[ABOUT THIS TASK]: Resume the text below on radiation and cancer, picking up right after its last sentence.

[TEXT SHOWN]:

Regular exposure to sunlight stimulates melanin production, thereby causing a darkening of the skin or “suntan.” A suntan helps protect the skin during subsequent exposures to sunlight because the melanin molecules absorb UV radiation. For this reason, some people use artificial tanning devices—such as sunlamps or commercial tanning beds—to start a suntan before vacationing in a sunny climate.
Such tanning devices have even been claimed to be “safer” than sunlight because most of the radiation is UVA rather than UVB. However, people who use such devices develop skin cancer at higher rates than people who do not, even when their total sun exposure is equivalent.
The popularity of artificial tanning devices is therefore of considerable concern, especially in view of reports that 50% of high school-aged girls in certain areas of the northern United States use commercial tanning beds on a regular basis.
Essay # 2. Ionizing Radiation and Cancer:
Although UV radiation is responsible for more cases of cancer than all other carcinogens combined, its inability to penetrate very far into the body means that it only causes skin cancer, which is often easy to cure.
We now turn our attention to higher-energy forms of radiation that penetrate into the body and can therefore cause cancer to arise in internal organs. This type of radiation is called ionizing radiation because it removes electrons from biological molecules, thereby generating highly reactive ions that damage DNA in various ways.
X-Rays Penetrate through Body Tissues and Cause Cancers of Internal Cells and Organs:
In 1895, the first form of ionizing radiation that would turn out to cause cancer in humans was accidentally discovered by Wilhelm Roentgen, a German physicist. Roentgen was passing an electric current through a partially evacuated glass tube, called a cathode-ray tube, when he noticed that a fluorescent screen located across the room began to glow.
Even after he covered the cathode-ray tube with black paper and moved it to another room, the screen glowed when the cathode-ray tube was turned on. Most astonishing, however, was the discovery that an image of the bones in Roentgen’s hand appeared on the screen when he placed his hand between the cathode-ray tube and the screen.

[PROVIDED DATA]:
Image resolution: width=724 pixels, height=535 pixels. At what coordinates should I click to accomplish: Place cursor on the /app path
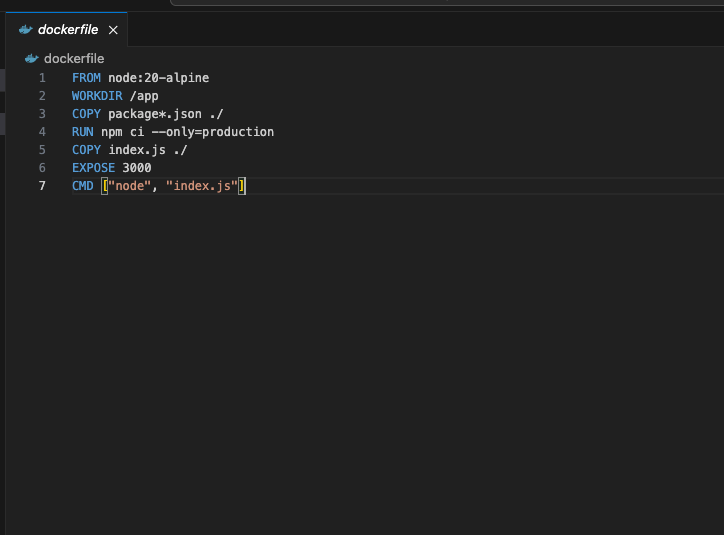tap(144, 96)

[ANSWER FOR THE TASK]:
Radiation exhibiting such unusual properties was completely unknown at that time, so Roentgen named it X-rays. In recognition of the importance of this discovery, Roentgen was awarded the first Nobel Prize in Physics in 1901.
X-rays are a type of electromagnetic radiation exhibiting a wavelength shorter than that of UV radiation (see Figure 3). Because of their short wavelength, X-rays are highly energetic and will pass through many materials that cannot be penetrated by UV radiation, visible light, or other weaker forms of electromagnetic radiation. This is the property that allows X-rays to be used for viewing the inside of objects such as the human body.
Shortly after X-rays were discovered in 1895, newspaper headlines proclaimed “new light sees through flesh to bones!” and X-ray studios were opened around the country so that people could have “bone portraits” taken of themselves, even if they had no health problems! And doctors, of course, quickly embraced the new tool, which was to revolutionize many aspects of medical diagnosis and treatment.
Unfortunately, medical practitioners and researchers were slow to recognize the hazards of X-rays. An early danger signal came from the laboratory of Thomas Edison, whose research technician routinely tested X-ray equipment by using it to take pictures of his own hands. The technician soon developed severe radiation burns and cancer arose in the burned tissue. Although both his arms were subsequently amputated, he died of metastatic cancer in 1904, the first cancer fatality attributed to X-rays.
More cancers appeared in the next few decades as doctors specializing in the use of X-rays (radiologists) began to develop leukemia at rates several times higher than normal. The suspicion that X-rays were causing these cancers was eventually confirmed by animal studies, which showed that animals exposed to X-rays develop cancer at rates that are directly proportional to the dose of radiation received (Figure 7). The risk of leukemia is especially elevated, but X-rays pose a cancer threat to almost every tissue of the body.
Human exposure to such hazards could be virtually eliminated if X-rays served no useful purpose, but in many situations the health benefits to be gained from medical X-rays far outweigh the risk of inducing cancer.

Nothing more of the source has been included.